The serial number can be used to order the table when it is imported into a database management system such as SQL which does not provide for record numbers.
The two files for each track have the same name. The database file has extension .DBF and the summary file has extension .TXT. The names are limited to eight characters to make them accessible by old software, and hence their mnemonic value is somewhat limited.
Generally, each table is in south-to-north or west-to-east order, even if the route was driven or ridden in the opposite direction. There are some exceptions. One exception is California Highway 54, whose eastbound and westbound lanes between I-5 and I-805 are separated by the Sweetwater River. The westbound lanes in this area were surveyed separately. However, the points are listed in west-to-east order even in this case. Highway I-8 has some widely separated eastbound and westbound lanes in the mountains, so the westbound lanes are listed separately east of E. Willows Rd. A table for a hiking trail generally starts at the trailhead. Tables for some short cul-de-sacs run from the access point to the end of the street, even if this is not south-to-north or west-to-east. Starting in September 2018, some limited access highways have been resurveyed in both directions. Each of these appears as two tracks, with (NB), (SB), (EB) or (WB) in the names, as required.

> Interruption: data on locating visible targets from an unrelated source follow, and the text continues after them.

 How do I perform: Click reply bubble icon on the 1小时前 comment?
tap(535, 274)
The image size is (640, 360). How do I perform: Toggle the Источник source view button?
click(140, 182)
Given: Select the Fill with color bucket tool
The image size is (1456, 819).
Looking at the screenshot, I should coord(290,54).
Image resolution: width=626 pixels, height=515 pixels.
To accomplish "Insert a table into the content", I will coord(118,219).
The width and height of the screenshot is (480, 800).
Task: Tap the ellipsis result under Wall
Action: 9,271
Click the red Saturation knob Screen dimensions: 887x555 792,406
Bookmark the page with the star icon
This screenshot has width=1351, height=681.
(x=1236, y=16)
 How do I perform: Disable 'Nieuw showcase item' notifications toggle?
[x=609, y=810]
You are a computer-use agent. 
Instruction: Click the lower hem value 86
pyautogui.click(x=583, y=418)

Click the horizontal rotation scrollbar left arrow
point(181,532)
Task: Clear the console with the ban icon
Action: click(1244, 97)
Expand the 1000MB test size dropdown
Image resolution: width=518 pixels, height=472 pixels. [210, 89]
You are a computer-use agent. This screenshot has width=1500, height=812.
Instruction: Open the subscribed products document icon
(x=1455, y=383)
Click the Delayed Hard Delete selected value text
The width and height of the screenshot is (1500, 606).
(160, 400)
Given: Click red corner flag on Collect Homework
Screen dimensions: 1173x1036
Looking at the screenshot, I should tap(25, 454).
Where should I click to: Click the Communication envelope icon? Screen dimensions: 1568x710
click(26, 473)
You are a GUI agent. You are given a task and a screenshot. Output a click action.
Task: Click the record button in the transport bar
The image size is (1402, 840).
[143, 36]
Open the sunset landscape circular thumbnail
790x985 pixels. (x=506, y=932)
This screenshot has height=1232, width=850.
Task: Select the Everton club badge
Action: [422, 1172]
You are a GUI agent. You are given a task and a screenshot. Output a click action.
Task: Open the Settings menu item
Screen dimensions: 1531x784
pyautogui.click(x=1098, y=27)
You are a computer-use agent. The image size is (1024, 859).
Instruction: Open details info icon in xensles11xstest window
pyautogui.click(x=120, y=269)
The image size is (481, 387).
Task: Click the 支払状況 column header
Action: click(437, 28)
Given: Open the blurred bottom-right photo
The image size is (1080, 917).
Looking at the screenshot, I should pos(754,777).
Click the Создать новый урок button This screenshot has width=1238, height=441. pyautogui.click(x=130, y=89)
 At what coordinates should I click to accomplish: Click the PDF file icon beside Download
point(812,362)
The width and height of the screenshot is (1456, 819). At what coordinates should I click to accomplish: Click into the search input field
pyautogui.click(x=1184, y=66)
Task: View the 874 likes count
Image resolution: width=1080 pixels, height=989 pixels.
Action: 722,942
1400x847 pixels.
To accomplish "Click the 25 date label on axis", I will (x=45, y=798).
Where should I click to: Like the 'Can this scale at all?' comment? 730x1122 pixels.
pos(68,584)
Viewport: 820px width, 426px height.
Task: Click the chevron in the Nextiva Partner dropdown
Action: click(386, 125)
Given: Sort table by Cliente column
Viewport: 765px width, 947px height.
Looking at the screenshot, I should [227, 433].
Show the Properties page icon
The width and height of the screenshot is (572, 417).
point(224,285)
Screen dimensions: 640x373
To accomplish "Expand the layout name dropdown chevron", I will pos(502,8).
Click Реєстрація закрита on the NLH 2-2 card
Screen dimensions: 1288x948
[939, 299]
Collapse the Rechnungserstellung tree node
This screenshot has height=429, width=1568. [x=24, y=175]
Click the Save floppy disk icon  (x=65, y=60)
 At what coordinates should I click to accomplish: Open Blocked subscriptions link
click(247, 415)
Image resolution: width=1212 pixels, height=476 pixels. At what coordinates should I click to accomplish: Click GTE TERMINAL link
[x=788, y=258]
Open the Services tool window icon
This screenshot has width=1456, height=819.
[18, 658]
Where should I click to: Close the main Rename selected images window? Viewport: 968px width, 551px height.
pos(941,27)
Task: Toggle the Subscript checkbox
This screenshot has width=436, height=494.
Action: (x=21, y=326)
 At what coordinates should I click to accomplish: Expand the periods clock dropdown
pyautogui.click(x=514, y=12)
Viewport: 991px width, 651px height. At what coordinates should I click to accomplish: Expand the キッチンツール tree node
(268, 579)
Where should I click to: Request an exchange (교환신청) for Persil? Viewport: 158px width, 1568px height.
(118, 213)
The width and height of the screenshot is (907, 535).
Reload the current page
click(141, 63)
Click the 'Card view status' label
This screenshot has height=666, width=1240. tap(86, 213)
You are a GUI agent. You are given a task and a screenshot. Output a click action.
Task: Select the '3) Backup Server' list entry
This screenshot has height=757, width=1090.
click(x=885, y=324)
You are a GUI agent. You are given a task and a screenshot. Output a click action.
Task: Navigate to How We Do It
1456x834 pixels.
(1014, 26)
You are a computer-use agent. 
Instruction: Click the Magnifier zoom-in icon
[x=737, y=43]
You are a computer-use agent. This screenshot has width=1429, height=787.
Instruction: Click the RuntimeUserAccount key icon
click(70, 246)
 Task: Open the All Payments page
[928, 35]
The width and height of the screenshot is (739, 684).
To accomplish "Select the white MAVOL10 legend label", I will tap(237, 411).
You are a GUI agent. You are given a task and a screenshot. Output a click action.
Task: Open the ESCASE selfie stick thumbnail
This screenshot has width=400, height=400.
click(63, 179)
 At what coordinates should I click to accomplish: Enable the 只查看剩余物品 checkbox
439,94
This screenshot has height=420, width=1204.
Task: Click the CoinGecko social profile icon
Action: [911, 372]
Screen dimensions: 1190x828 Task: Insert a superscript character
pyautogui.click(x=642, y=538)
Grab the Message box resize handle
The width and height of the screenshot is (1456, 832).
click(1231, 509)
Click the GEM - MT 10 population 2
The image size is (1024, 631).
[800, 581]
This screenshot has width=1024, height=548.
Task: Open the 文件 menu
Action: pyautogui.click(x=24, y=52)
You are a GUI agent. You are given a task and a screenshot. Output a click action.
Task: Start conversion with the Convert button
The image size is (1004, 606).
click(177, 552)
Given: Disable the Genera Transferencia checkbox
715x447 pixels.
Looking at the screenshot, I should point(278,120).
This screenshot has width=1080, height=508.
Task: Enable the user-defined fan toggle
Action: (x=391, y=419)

County highways are incompletely signed in some places. They often bear several street names, and it is not always clear where the names change. In some cases, it is not even clear where a county highway begins or ends.
California Highway 188 was surveyed in both directions, and then the points were merged.
Points listed as "US-MEXICO BORDER" are actually some distance north of the border.
In some cases a single street, highway or path was surveyed in sections. These are given numbers (1), (2), etc. in south-to-north or west-to-east order.
The list of tracks was made into a database. It can be accessed as TTRACKS.DBF and loaded into a database or spreadsheet program. However, an HTML version ttracks.htm may be easier to use, since it has links to the individual tracks and also to a summary showing only the commented points of interest.
The fields in TTRACKS.DBF are as follows:
name type width decimal description --------- --------- ------ ------- ----------------------------------------- NAME Character 50 name of track LOCATION Character 50 (starting) location FILE Character 8 file name for track and summary TYPE Numeric 1 type of track: 1 railroad 2 interstate highway 3 California state highway 4 San Diego county highway 5 major named road 6 minor named road 7 bike path (paved) 8 trail (unpaved) 9 walkway (paved) LENGTH Numeric 6 2 length of track in miles POINTS Numeric 4 number of points in track YEAR Numeric 4 year of most recent survey COMMENT Character 50 comment
Formerly, spaces were inserted into or before the names of some highways so they would appear in numerical order when sorted with an ordinary string comparison function. However, on or about January 22, 2020, these extra spaces were removed and a specialized comparison function (called name comparison) was used that puts such names in numerical order. (The Windows 10 File Explorer uses this method, or something very similar.) Here is an example:
string comparison string comparison name comparison ----------------- ----------------- --------------- Highway S 1 Highway S1 Highway S1 Highway S 2 Highway S10 Highway S2 Highway S10 Highway S2 Highway S10
Each track can be accessed individually as DBF/ffffffff.DBF and its summary at TXT/ffffffff.TXT, where "ffffffff" is the file name in the FILE field in the table TTRACKS.DBF (with trailing blanks removed). The tracks and summaries can be downloaded en masse in the compressed files DBF/archive.zip and TXT/archive.zip, respectively.
The term "trail" includes equestrian and mountain biking trails and dirt roads that are not open to motor vehicle use (except for emergency and maintenance vehicles). Some bike paths are also roads, at least in part.
A "walkway" is a paved path that is not suitable for cycling, usually because it contains steps.